● **What this task involves**:
Reproduce only this range: the line holding "The height and" through the last line of the data below, both included, exactly, with no pictures.
□ □ □
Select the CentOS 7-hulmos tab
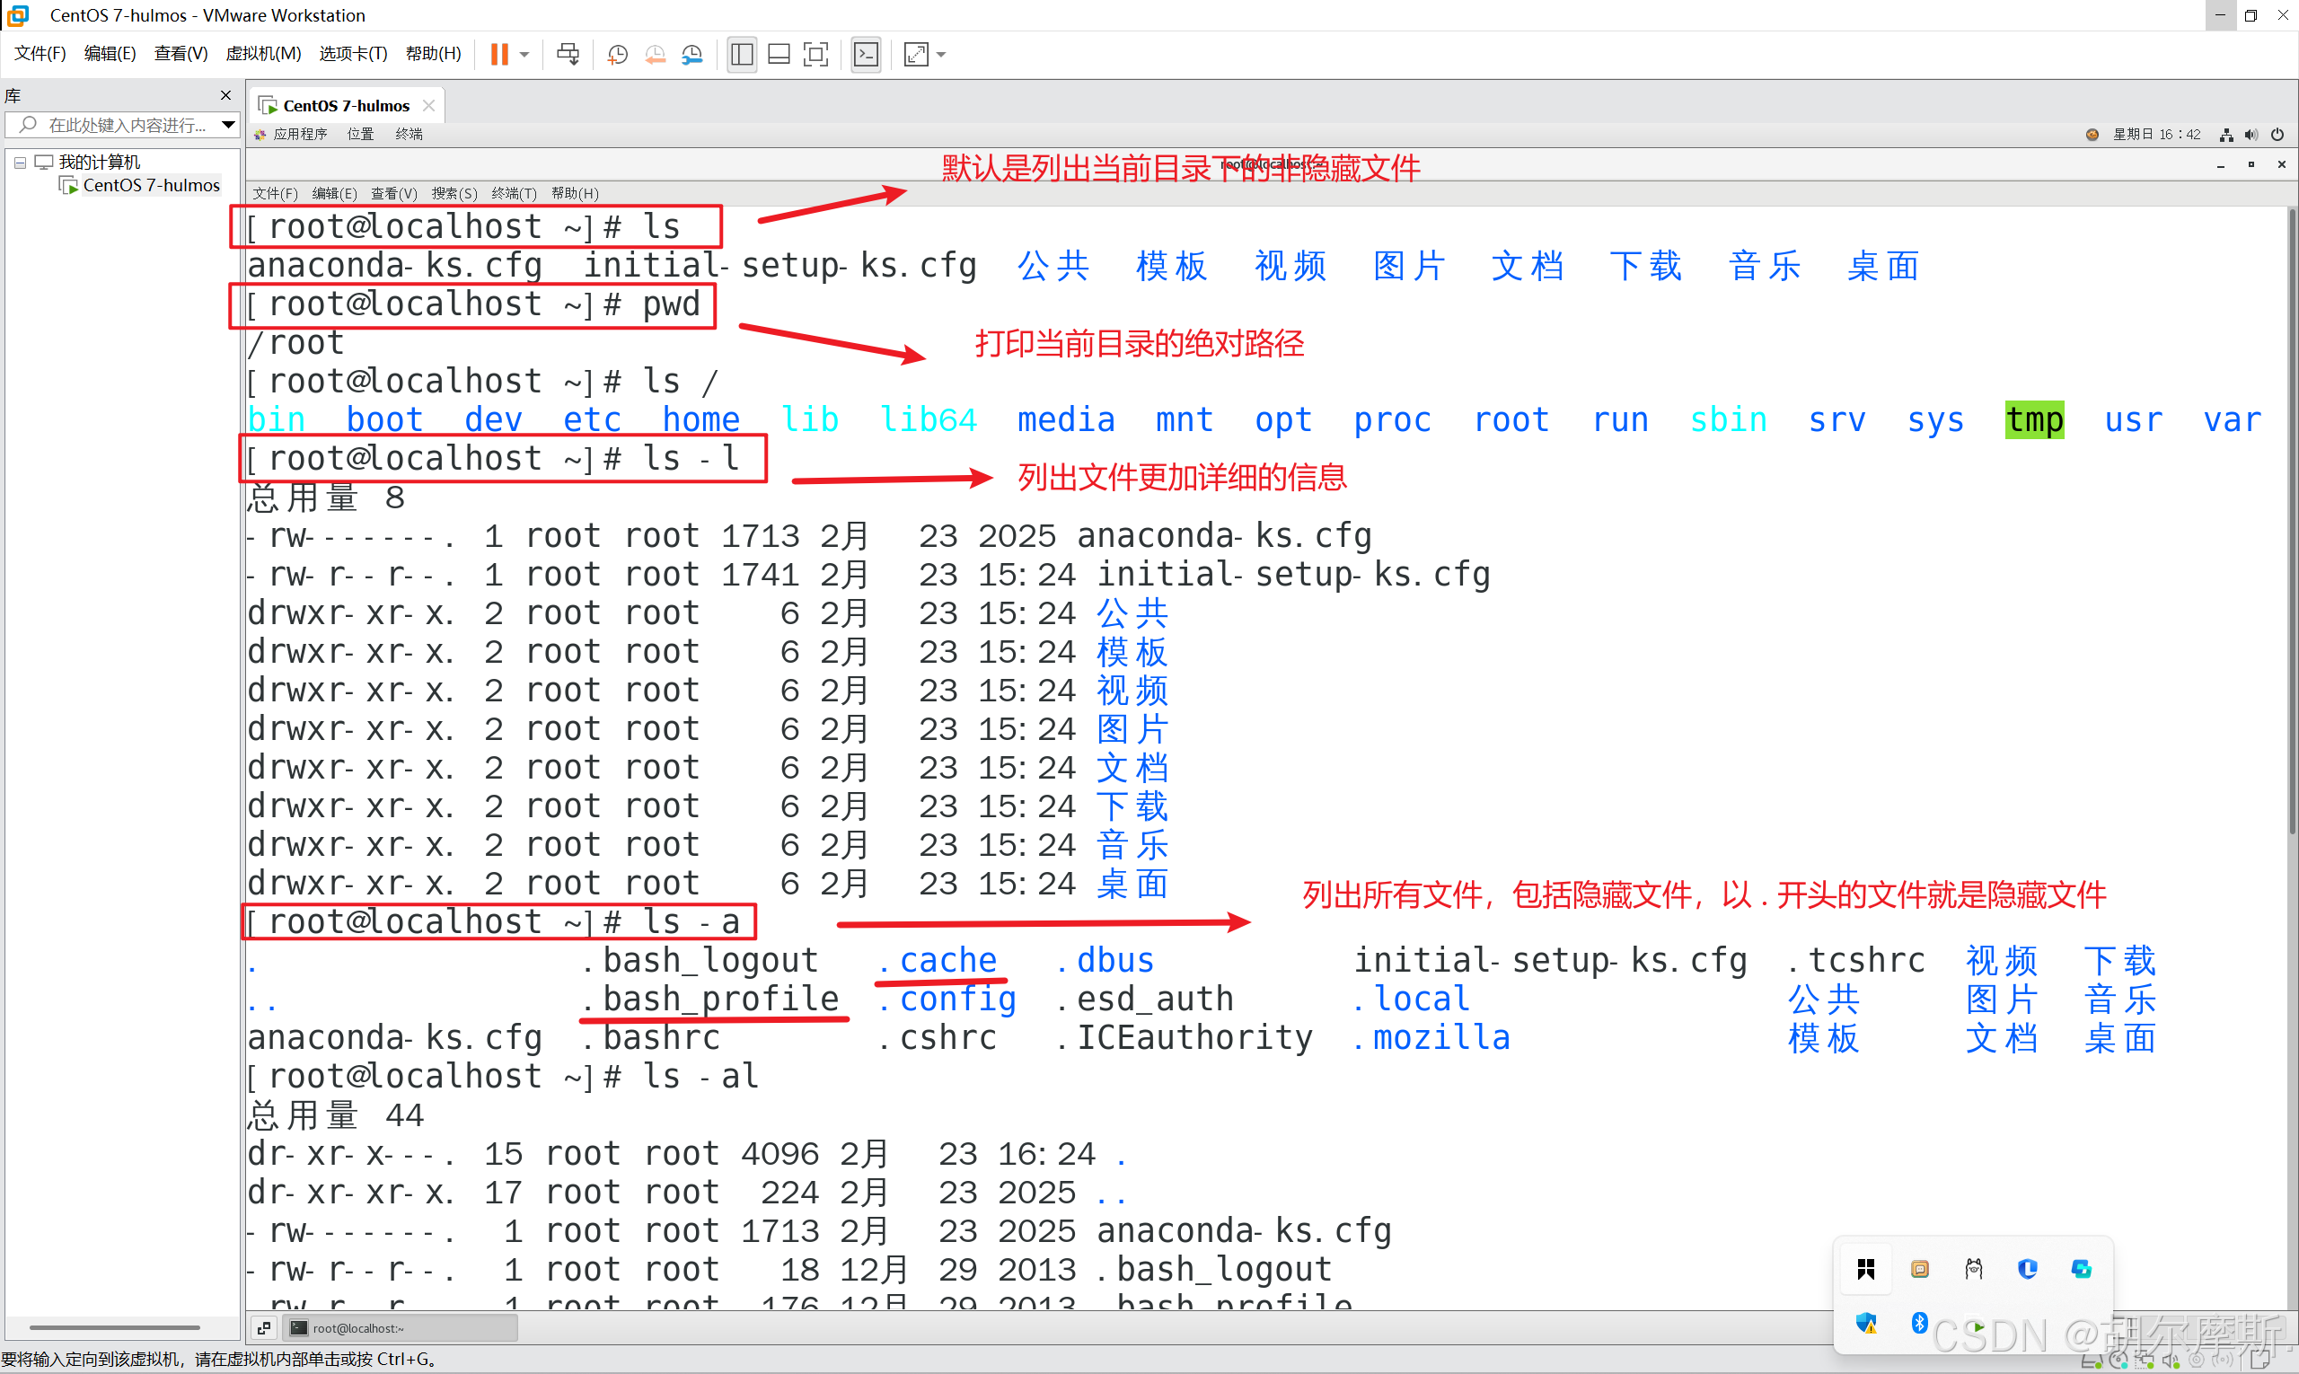2299x1374 pixels. point(344,106)
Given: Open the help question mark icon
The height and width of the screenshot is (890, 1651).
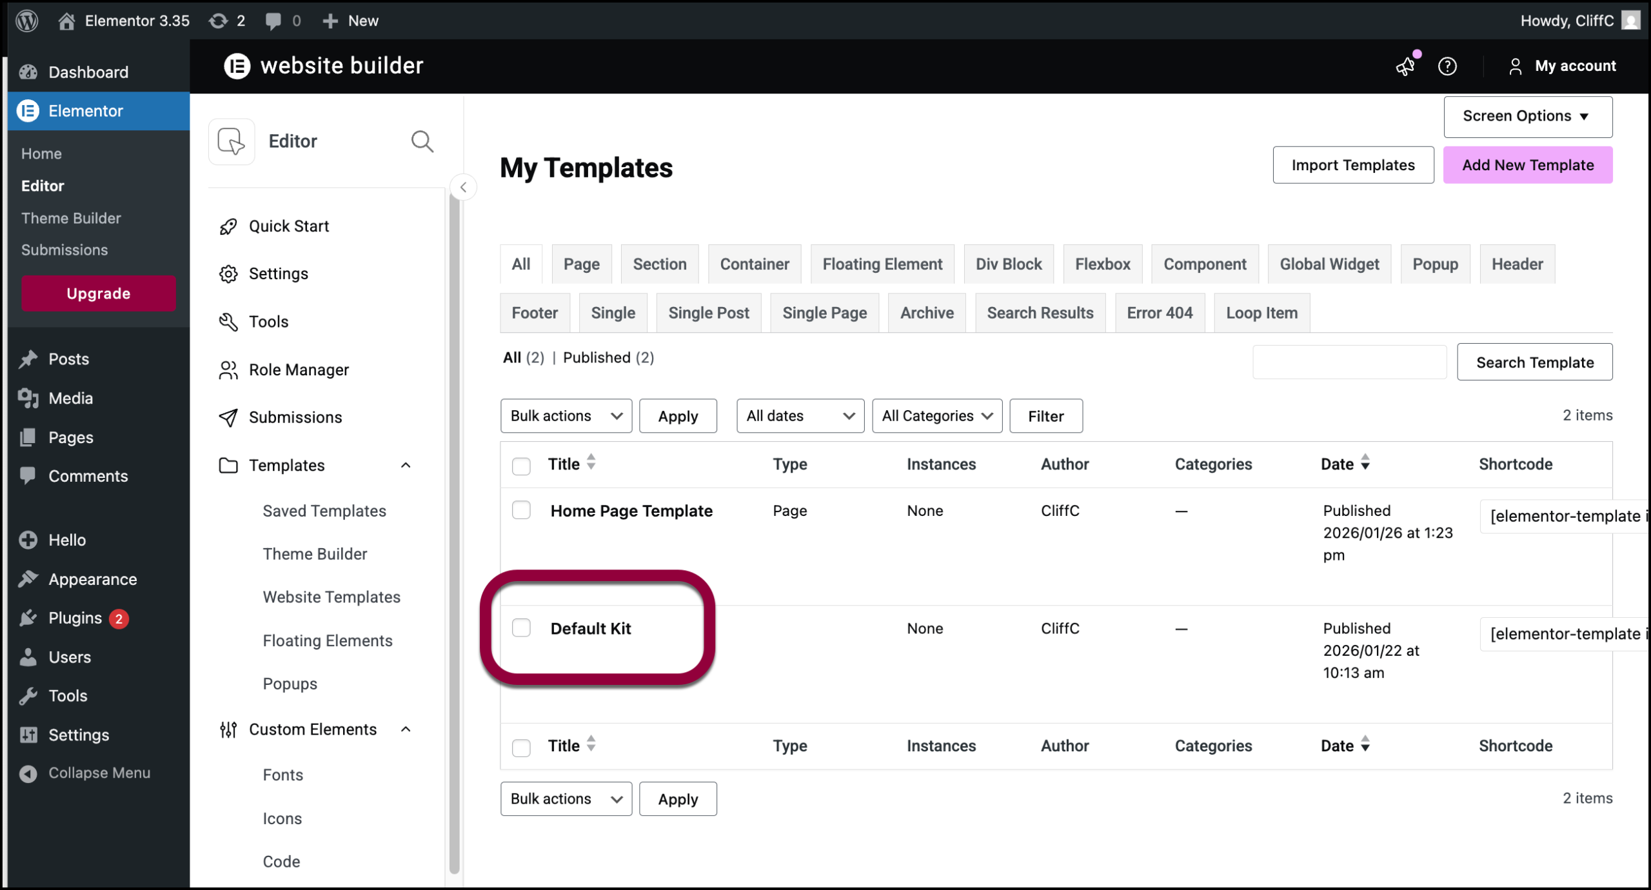Looking at the screenshot, I should pos(1447,66).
□ □ □
● **Finished exercise**:
The height and width of the screenshot is (890, 1651).
Looking at the screenshot, I should pos(1447,66).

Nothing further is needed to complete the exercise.